[[ RECORDS FOR THIS EXERCISE, beginning ]]

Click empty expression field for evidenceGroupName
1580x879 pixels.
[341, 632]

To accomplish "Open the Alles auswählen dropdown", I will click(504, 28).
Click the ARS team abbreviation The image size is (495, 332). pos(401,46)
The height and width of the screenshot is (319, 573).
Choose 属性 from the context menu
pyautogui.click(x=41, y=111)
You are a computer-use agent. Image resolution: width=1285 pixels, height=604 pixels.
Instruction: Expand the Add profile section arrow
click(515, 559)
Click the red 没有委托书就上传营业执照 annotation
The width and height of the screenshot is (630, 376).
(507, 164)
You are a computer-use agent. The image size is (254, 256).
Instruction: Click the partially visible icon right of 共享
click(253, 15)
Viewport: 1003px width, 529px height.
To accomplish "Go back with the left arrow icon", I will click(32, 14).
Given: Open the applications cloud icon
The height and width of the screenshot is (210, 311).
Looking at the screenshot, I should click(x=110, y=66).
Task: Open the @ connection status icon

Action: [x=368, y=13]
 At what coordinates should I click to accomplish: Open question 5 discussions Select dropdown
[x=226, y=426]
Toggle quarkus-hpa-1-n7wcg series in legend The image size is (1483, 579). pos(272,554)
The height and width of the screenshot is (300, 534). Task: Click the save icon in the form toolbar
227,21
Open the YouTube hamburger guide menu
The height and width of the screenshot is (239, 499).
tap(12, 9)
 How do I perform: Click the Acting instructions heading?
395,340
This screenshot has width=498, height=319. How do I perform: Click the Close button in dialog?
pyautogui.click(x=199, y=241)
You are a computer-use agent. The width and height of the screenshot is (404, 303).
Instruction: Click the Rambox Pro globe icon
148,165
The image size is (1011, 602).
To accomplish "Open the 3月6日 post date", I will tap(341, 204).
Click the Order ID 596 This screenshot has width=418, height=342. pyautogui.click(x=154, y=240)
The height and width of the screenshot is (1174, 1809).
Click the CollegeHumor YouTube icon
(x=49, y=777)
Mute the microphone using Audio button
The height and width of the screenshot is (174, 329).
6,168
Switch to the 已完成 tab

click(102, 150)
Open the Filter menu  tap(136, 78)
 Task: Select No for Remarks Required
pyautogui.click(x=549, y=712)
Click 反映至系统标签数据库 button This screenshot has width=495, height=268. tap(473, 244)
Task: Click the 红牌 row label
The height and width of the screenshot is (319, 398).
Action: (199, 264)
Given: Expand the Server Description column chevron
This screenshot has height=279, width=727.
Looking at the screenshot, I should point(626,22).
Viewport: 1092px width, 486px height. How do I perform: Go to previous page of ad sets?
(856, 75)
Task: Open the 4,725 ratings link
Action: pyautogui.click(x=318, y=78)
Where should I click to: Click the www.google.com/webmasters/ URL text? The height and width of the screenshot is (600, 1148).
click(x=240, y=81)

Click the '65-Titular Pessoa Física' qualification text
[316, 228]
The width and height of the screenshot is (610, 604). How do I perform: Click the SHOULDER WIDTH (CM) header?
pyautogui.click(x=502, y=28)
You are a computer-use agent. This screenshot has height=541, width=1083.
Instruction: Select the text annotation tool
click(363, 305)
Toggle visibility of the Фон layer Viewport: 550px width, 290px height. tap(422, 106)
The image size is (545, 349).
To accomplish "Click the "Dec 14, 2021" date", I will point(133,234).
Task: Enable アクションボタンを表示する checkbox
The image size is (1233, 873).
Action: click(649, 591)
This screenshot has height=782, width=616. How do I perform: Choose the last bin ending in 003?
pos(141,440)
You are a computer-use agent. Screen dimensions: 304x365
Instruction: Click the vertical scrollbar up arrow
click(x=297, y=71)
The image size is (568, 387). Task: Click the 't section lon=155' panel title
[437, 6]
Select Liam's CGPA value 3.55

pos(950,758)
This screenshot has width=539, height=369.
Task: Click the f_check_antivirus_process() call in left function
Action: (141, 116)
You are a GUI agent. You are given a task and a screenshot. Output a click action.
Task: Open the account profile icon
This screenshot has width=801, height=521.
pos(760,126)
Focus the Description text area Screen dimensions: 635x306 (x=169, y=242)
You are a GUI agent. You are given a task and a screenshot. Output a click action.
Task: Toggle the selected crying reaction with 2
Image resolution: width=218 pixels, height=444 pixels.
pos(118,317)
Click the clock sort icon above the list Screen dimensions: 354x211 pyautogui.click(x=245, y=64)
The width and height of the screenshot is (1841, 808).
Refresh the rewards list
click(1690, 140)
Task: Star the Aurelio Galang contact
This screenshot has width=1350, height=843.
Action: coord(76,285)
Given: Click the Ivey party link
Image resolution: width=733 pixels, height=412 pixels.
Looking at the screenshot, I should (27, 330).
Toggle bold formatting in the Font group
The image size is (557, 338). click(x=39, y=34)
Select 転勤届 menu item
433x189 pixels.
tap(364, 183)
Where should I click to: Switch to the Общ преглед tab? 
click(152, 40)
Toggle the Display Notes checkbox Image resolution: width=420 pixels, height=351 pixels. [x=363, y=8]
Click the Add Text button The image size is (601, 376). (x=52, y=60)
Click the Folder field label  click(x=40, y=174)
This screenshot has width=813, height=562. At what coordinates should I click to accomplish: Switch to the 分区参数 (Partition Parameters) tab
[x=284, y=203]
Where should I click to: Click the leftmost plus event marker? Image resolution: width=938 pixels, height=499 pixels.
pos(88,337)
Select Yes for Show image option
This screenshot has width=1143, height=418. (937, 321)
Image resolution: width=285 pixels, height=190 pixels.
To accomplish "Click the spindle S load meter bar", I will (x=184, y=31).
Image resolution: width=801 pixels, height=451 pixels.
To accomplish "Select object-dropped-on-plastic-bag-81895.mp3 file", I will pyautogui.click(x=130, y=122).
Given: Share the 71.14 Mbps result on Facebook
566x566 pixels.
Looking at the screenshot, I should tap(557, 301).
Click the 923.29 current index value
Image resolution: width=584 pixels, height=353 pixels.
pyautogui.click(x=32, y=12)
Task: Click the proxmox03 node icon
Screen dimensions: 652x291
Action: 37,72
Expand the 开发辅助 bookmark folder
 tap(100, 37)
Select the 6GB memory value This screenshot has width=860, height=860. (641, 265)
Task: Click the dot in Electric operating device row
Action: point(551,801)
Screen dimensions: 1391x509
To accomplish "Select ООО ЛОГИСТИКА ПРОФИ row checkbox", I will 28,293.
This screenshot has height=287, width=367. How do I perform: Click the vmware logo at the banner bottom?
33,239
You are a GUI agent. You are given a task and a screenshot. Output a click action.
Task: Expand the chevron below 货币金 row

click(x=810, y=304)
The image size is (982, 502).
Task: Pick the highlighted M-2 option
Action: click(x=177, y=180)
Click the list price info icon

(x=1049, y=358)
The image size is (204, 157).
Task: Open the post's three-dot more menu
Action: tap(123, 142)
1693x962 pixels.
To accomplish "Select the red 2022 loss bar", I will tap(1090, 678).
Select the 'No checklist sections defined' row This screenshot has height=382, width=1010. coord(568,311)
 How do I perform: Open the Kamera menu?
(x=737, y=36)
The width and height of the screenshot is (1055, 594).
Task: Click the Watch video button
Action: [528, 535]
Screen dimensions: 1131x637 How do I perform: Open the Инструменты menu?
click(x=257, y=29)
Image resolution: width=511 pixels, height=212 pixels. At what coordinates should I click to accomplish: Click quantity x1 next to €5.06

[[ RECORDS FOR THIS EXERCISE, end ]]

# TASK REQUIREMENTS:
All records shown above are to be repeated exactly.

# TASK RESULT:
Click empty expression field for evidenceGroupName
1580x879 pixels.
[341, 632]

To accomplish "Open the Alles auswählen dropdown", I will click(504, 28).
Click the ARS team abbreviation The image size is (495, 332). pos(401,46)
The height and width of the screenshot is (319, 573).
Choose 属性 from the context menu
pyautogui.click(x=41, y=111)
You are a computer-use agent. Image resolution: width=1285 pixels, height=604 pixels.
Instruction: Expand the Add profile section arrow
click(515, 559)
Click the red 没有委托书就上传营业执照 annotation
The width and height of the screenshot is (630, 376).
(507, 164)
You are a computer-use agent. The image size is (254, 256).
Instruction: Click the partially visible icon right of 共享
click(253, 15)
Viewport: 1003px width, 529px height.
To accomplish "Go back with the left arrow icon", I will click(32, 14).
Given: Open the applications cloud icon
The height and width of the screenshot is (210, 311).
Looking at the screenshot, I should click(x=110, y=66).
Task: Open the @ connection status icon

Action: [x=368, y=13]
 At what coordinates should I click to accomplish: Open question 5 discussions Select dropdown
[x=226, y=426]
Toggle quarkus-hpa-1-n7wcg series in legend The image size is (1483, 579). pos(272,554)
The height and width of the screenshot is (300, 534). Task: Click the save icon in the form toolbar
227,21
Open the YouTube hamburger guide menu
The height and width of the screenshot is (239, 499).
tap(12, 9)
 How do I perform: Click the Acting instructions heading?
395,340
This screenshot has width=498, height=319. How do I perform: Click the Close button in dialog?
pyautogui.click(x=199, y=241)
You are a computer-use agent. The width and height of the screenshot is (404, 303).
Instruction: Click the Rambox Pro globe icon
148,165
The image size is (1011, 602).
To accomplish "Open the 3月6日 post date", I will tap(341, 204).
Click the Order ID 596 This screenshot has width=418, height=342. pyautogui.click(x=154, y=240)
The height and width of the screenshot is (1174, 1809).
Click the CollegeHumor YouTube icon
(x=49, y=777)
Mute the microphone using Audio button
The height and width of the screenshot is (174, 329).
6,168
Switch to the 已完成 tab

click(102, 150)
Open the Filter menu  tap(136, 78)
 Task: Select No for Remarks Required
pyautogui.click(x=549, y=712)
Click 反映至系统标签数据库 button This screenshot has width=495, height=268. tap(473, 244)
Task: Click the 红牌 row label
The height and width of the screenshot is (319, 398).
Action: (199, 264)
Given: Expand the Server Description column chevron
This screenshot has height=279, width=727.
Looking at the screenshot, I should point(626,22).
Viewport: 1092px width, 486px height. How do I perform: Go to previous page of ad sets?
(856, 75)
Task: Open the 4,725 ratings link
Action: pyautogui.click(x=318, y=78)
Where should I click to: Click the www.google.com/webmasters/ URL text? The height and width of the screenshot is (600, 1148).
click(x=240, y=81)

Click the '65-Titular Pessoa Física' qualification text
[316, 228]
The width and height of the screenshot is (610, 604). How do I perform: Click the SHOULDER WIDTH (CM) header?
pyautogui.click(x=502, y=28)
You are a computer-use agent. This screenshot has height=541, width=1083.
Instruction: Select the text annotation tool
click(363, 305)
Toggle visibility of the Фон layer Viewport: 550px width, 290px height. tap(422, 106)
The image size is (545, 349).
To accomplish "Click the "Dec 14, 2021" date", I will point(133,234).
Task: Enable アクションボタンを表示する checkbox
The image size is (1233, 873).
Action: click(649, 591)
This screenshot has height=782, width=616. How do I perform: Choose the last bin ending in 003?
pos(141,440)
You are a computer-use agent. Screen dimensions: 304x365
Instruction: Click the vertical scrollbar up arrow
click(x=297, y=71)
The image size is (568, 387). Task: Click the 't section lon=155' panel title
[437, 6]
Select Liam's CGPA value 3.55

pos(950,758)
This screenshot has width=539, height=369.
Task: Click the f_check_antivirus_process() call in left function
Action: (141, 116)
You are a GUI agent. You are given a task and a screenshot. Output a click action.
Task: Open the account profile icon
This screenshot has width=801, height=521.
pos(760,126)
Focus the Description text area Screen dimensions: 635x306 (x=169, y=242)
You are a GUI agent. You are given a task and a screenshot. Output a click action.
Task: Toggle the selected crying reaction with 2
Image resolution: width=218 pixels, height=444 pixels.
pos(118,317)
Click the clock sort icon above the list Screen dimensions: 354x211 pyautogui.click(x=245, y=64)
The width and height of the screenshot is (1841, 808).
Refresh the rewards list
click(1690, 140)
Task: Star the Aurelio Galang contact
This screenshot has width=1350, height=843.
Action: coord(76,285)
Given: Click the Ivey party link
Image resolution: width=733 pixels, height=412 pixels.
Looking at the screenshot, I should (27, 330).
Toggle bold formatting in the Font group
The image size is (557, 338). click(x=39, y=34)
Select 転勤届 menu item
433x189 pixels.
tap(364, 183)
Where should I click to: Switch to the Общ преглед tab? 
click(152, 40)
Toggle the Display Notes checkbox Image resolution: width=420 pixels, height=351 pixels. [x=363, y=8]
Click the Add Text button The image size is (601, 376). (x=52, y=60)
Click the Folder field label  click(x=40, y=174)
This screenshot has width=813, height=562. At what coordinates should I click to accomplish: Switch to the 分区参数 (Partition Parameters) tab
[x=284, y=203]
Where should I click to: Click the leftmost plus event marker? Image resolution: width=938 pixels, height=499 pixels.
pos(88,337)
Select Yes for Show image option
This screenshot has width=1143, height=418. (937, 321)
Image resolution: width=285 pixels, height=190 pixels.
To accomplish "Click the spindle S load meter bar", I will (x=184, y=31).
Image resolution: width=801 pixels, height=451 pixels.
To accomplish "Select object-dropped-on-plastic-bag-81895.mp3 file", I will pyautogui.click(x=130, y=122).
Given: Share the 71.14 Mbps result on Facebook
566x566 pixels.
Looking at the screenshot, I should tap(557, 301).
Click the 923.29 current index value
Image resolution: width=584 pixels, height=353 pixels.
pyautogui.click(x=32, y=12)
Task: Click the proxmox03 node icon
Screen dimensions: 652x291
Action: 37,72
Expand the 开发辅助 bookmark folder
 tap(100, 37)
Select the 6GB memory value This screenshot has width=860, height=860. (641, 265)
Task: Click the dot in Electric operating device row
Action: point(551,801)
Screen dimensions: 1391x509
To accomplish "Select ООО ЛОГИСТИКА ПРОФИ row checkbox", I will 28,293.
This screenshot has height=287, width=367. How do I perform: Click the vmware logo at the banner bottom?
33,239
You are a GUI agent. You are given a task and a screenshot. Output a click action.
Task: Expand the chevron below 货币金 row

click(x=810, y=304)
The image size is (982, 502).
Task: Pick the highlighted M-2 option
Action: click(x=177, y=180)
Click the list price info icon

(x=1049, y=358)
The image size is (204, 157).
Task: Open the post's three-dot more menu
Action: tap(123, 142)
1693x962 pixels.
To accomplish "Select the red 2022 loss bar", I will tap(1090, 678).
Select the 'No checklist sections defined' row This screenshot has height=382, width=1010. coord(568,311)
 How do I perform: Open the Kamera menu?
(x=737, y=36)
The width and height of the screenshot is (1055, 594).
Task: Click the Watch video button
Action: [528, 535]
Screen dimensions: 1131x637 How do I perform: Open the Инструменты menu?
click(x=257, y=29)
Image resolution: width=511 pixels, height=212 pixels. At what coordinates should I click to accomplish: Click quantity x1 next to €5.06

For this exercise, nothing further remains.